True to its hip-hop form, this musical features untraditional casting. Hamilton is played by a Puerto Rican actor, Miranda. Burr is black. Lafayette and Jefferson are brought to life—brilliantly, in Jefferson’s case—by Daveed Diggs. Renée Elise Goldsberry, also black, is a revelation as Angelica Schuyler, the highly literate Schuyler sister Hamilton did not marry, despite their inclinations. Jonathan Groff is a very white King George. The dancing, the singing, the musical accompaniment… all are just as they should be. With the exception of Okieriete Onaodowan as James Madison, the casting director has done a wonderful job, in this amateur’s estimation. The casting not only fits the form, but it underscores the message that “in New York you can be a new man!” and that that is what Alexander Hamilton did.

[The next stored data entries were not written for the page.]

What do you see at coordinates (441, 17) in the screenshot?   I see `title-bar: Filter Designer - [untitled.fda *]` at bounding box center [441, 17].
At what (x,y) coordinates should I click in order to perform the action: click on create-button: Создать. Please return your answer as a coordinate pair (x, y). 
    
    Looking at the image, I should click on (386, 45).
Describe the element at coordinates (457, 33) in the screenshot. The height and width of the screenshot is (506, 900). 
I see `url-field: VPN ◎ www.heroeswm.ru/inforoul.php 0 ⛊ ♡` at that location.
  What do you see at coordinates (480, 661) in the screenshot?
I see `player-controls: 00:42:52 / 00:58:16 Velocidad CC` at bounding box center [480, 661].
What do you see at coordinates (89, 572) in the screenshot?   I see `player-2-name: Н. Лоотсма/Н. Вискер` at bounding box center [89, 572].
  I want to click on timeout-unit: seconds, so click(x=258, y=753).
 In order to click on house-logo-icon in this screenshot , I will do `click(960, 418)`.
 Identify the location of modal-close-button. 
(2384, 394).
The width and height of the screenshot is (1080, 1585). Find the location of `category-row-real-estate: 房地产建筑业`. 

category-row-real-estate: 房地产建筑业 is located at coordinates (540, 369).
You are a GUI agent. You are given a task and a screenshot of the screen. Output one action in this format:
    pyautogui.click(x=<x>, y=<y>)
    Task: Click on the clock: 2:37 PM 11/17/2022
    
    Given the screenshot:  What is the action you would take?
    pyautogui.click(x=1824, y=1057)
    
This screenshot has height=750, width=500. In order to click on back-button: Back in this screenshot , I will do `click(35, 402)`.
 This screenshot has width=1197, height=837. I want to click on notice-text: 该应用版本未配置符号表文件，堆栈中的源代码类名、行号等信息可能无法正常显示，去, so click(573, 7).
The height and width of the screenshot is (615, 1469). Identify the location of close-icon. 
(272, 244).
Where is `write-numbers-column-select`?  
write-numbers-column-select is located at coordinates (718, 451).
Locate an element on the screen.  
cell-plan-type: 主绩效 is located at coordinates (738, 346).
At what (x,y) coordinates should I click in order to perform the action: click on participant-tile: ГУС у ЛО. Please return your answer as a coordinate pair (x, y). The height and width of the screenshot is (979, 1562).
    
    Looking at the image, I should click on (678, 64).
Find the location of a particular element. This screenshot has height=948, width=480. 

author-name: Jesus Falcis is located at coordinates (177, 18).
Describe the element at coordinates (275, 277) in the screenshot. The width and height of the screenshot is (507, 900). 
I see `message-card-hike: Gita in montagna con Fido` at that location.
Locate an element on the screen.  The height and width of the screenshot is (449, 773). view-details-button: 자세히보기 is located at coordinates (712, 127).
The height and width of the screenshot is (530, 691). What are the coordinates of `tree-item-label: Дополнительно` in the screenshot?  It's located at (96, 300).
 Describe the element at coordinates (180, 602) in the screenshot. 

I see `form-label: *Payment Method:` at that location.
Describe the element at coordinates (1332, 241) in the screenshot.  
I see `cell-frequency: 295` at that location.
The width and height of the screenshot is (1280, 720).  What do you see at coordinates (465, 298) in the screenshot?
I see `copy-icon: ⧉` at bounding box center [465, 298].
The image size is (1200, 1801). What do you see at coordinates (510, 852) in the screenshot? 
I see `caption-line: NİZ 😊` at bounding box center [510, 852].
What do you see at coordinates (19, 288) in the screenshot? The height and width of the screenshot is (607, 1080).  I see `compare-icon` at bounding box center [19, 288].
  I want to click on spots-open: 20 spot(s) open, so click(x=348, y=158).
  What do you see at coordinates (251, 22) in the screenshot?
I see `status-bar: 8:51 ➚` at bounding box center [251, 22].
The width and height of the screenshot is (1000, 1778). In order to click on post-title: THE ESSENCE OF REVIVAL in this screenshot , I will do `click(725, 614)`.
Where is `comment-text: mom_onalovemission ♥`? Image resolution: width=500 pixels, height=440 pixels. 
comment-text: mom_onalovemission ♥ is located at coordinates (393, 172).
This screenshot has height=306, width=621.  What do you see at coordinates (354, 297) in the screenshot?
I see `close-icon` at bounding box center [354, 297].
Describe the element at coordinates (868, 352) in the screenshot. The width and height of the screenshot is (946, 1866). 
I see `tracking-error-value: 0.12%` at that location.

The Richard Rodgers Theatre, which looks straight out of the antebellum era, is a perfect setting for this drama. It is intimate, the lines of sight are perfect, and other than a minor microphone malfunction, which Diggs handled with aplomb, the sound was excellent.
“Was it historically accurate?” more than one person has asked me. “As accurate as you might hope,” is my answer. So Jefferson stands in one scene in place of James Monroe—who does not appear in the musical and whose inclusion would have required the addition of some awkward set-up material. Hamilton’s role in writing the Constitution is exaggerated, as is the importance of The Federalist—which, come to think of it, is what I said in these very pages of a recent Madison biography’s handling of its subject’s contributions to the same projects. Miranda draws applause (and laughs) by having Lafayette refer to himself and Hamilton as “immigrants,” when in fact Lafayette remained a Frenchman. Hey, it’s a play: what do you want?
Again, this story is sad. When Hamilton’s next-to-brother John Laurens first appears on the stage, not their mirthful interactions with Lafayette and others but Laurens’ youthful fate came to mind. The same goes for the first scene with Hamilton’s son Philip, who preceded his father in death by dueling. (I suppose most theatergoers, not knowing all of Hamilton’s story, would not respond this way.) Hamilton’s wife Eliza, heedlessly wounded by his dalliance with another woman then publicly humiliated by him in the name of saving his public persona, deserved better by him. Miranda, to his credit, makes this clear.
The deadly duel with Burr is very imaginatively staged. Here as elsewhere, the details are what make this play outstanding.
Left-wing historians lamented a decade ago that the New York Historical Society entitled an exhibition on Hamilton “The Man Who Made Modern America.” Today, a progressive administration contemplates replacing Hamilton on the $10 bill with a woman, any woman. Yet no one is making a Broadway show about Thomas Jefferson, James Madison, or even George Washington. Jefferson hit the nail on the head: the Fame (note the capital) for which Hamilton thirsted is his. In some ways, he earned it.
Kevin R.C. Gutzman is the author of James Madison and the Making of America.